Lo scrivono il presidente ed il direttore di Coldiretti Sardegna Battista Cualbu e Luca Saba in una lettera inviata questa mattina all'assessore regionale all'Agricoltura in cui le hanno comunicato che avrebbero disertato il tavolo sul latte convocato per oggi.

Pur rispettando la figura istituzionale non ci sono le condizioni per dialogare o instaurare un rapporto costruttivo con chi specula alle spalle dei pastori – scrivono nella missiva i vertici della Coldiretti sarda -. Ci troviamo di fronte ad una situazione come quella di 20 anni fa, dove ognuno fa ciò che vuole, scaricando le inefficienze sulla produzione primaria e lasciando che il prodotto venga accaparrato dagli stessi soggetti che hanno sempre dominato il mercato con denaro contante ed acquisti a basso prezzo”.

L'analisi del Presidente e del Direttore è impietosa e ricalca quanto più volte ribadito nel corso di questi ultimi anni quando nell'indifferenza più meno diffusa si chiedeva l'istituzione dell'organismo interprofessionale preventivando, in sua assenza, il panorama che oggi si sta affacciando all'orizzonte. .

Purtroppo riscontriamo l’assenza totale di trasparenza nella conoscenza e diffusione dei dati – riporta la lettera indirizzata alla titolare dell'assessorato all'Agricoltura -. Sgambetti continui che avvengono all’interno del comparto della trasformazione con la svendita del Pecorino romano, la continua diffusione di messaggi di terrore sulla situazione attuale, la fuori uscita di dati non veritieri sulle quotazioni, la rinuncia, a campagna iniziata, al ritiro del latte caprino per moltissimi produttori, la riduzione progressiva e ingiustificata degli acconti sul latte ed infine la velata minaccia di chiusura anticipata di caseifici. Tutto questo rende impossibile credere che si possa instaurare un qualsiasi rapporto costruttivo”.

Da anni – continua - abbiamo chiesto che si potesse impostare la programmazione produttiva del Pecorino romano, che arriva solo oggi a compimento negli intenti con l’immissione di un tetto massimo, ma senza sanzioni significative che impediscano realmente a chiunque di andare in sovrapproduzione. Abbiamo tentato di fare sistema credendo che la concorrenza del mercato del latte ovino passasse attraverso un rafforzamento concreto della cooperazione con interventi di capitalizzazione diretta ma, purtroppo, riscontriamo ancora la perdita di questa fondamentale occasione”.

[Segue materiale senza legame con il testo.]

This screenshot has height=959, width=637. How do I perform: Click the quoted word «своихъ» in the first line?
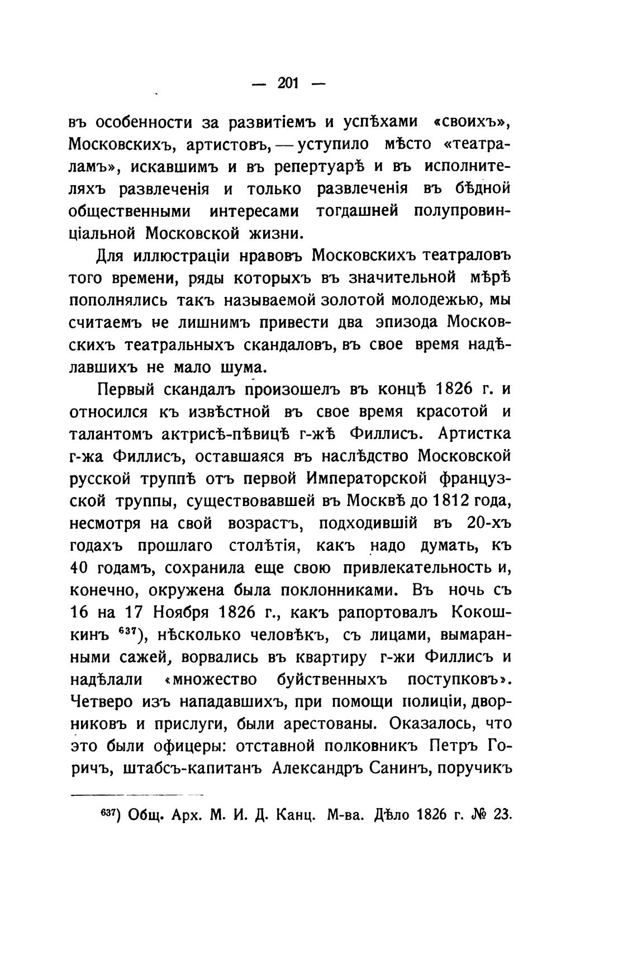472,122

L'amara constatazione è che si sia persa ancora una volta “l’occasione di cambiare il settore, di renderlo finalmente maturo, di poterlo far affacciare alla tanto sperata solidità ed internazionalizzazione. Ci troviamo invece davanti a chi nel momento di maggior ricavo è caduto nel panico senza saper neanche affrontare la congiuntura positiva”.

Che colpa hanno i pastori di tutto ciò? - è la domanda di Cualbu e Saba - e perché devono essere sempre loro a pagare le spese di chi non sa governare un mercato speculativo come questo? Si, perché – sottolineano - di speculazione si tratta. I dati che tutti spiattellano, ma che nessuno certifica parlano da settembre 2015 di iperproduzione e crollo dei prezzi.

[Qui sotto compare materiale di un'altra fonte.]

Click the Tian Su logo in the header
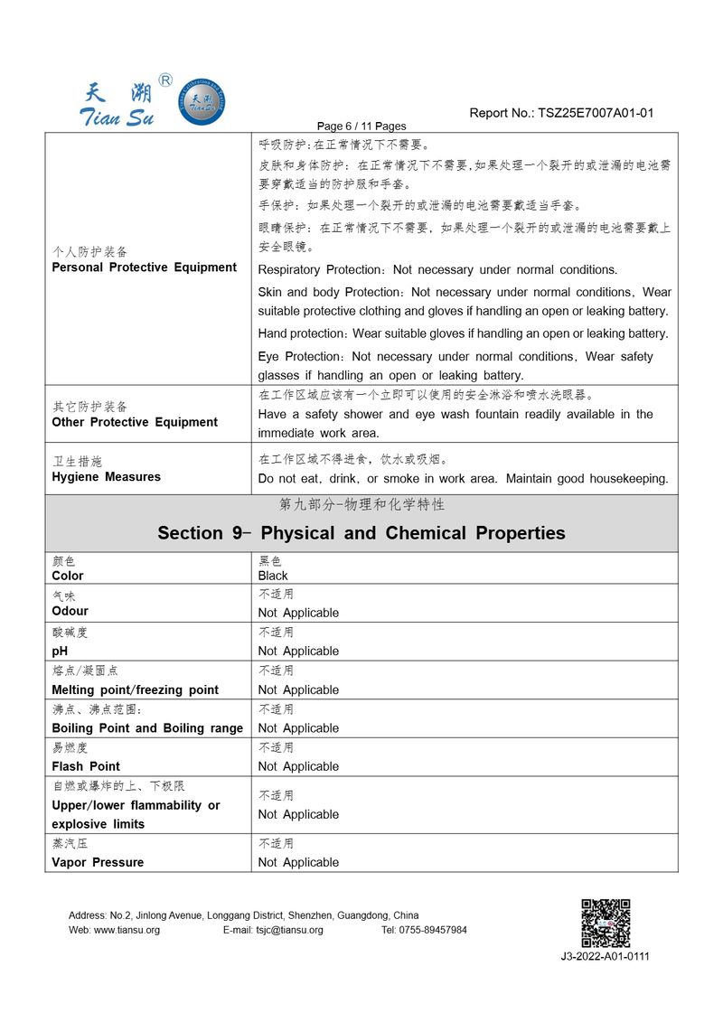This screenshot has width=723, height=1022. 153,100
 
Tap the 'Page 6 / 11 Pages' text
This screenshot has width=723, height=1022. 362,127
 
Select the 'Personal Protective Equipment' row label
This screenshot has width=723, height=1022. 144,267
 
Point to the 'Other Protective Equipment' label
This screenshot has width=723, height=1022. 135,422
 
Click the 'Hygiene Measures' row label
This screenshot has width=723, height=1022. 106,477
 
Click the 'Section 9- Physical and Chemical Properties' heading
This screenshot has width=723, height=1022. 362,533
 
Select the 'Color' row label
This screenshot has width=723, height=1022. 68,576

Ma se la produzione maggiore si sta realmente concretizzando (e non sappiamo ancora in che misura) non è invece vero che è crollato il prezzo, ma è semplicemente diminuito. I dati ufficiali danno ancora oggi i prezzi di vendita nella media di 8.50 euro al chilogrammo che arrivano sino a 9,10 euro al chilogrammo (Fonte ISMEA). Perché allora si parla di vendite a 7,50 euro al chilogrammo? Chi mente ? Chi sta speculando sul settore?”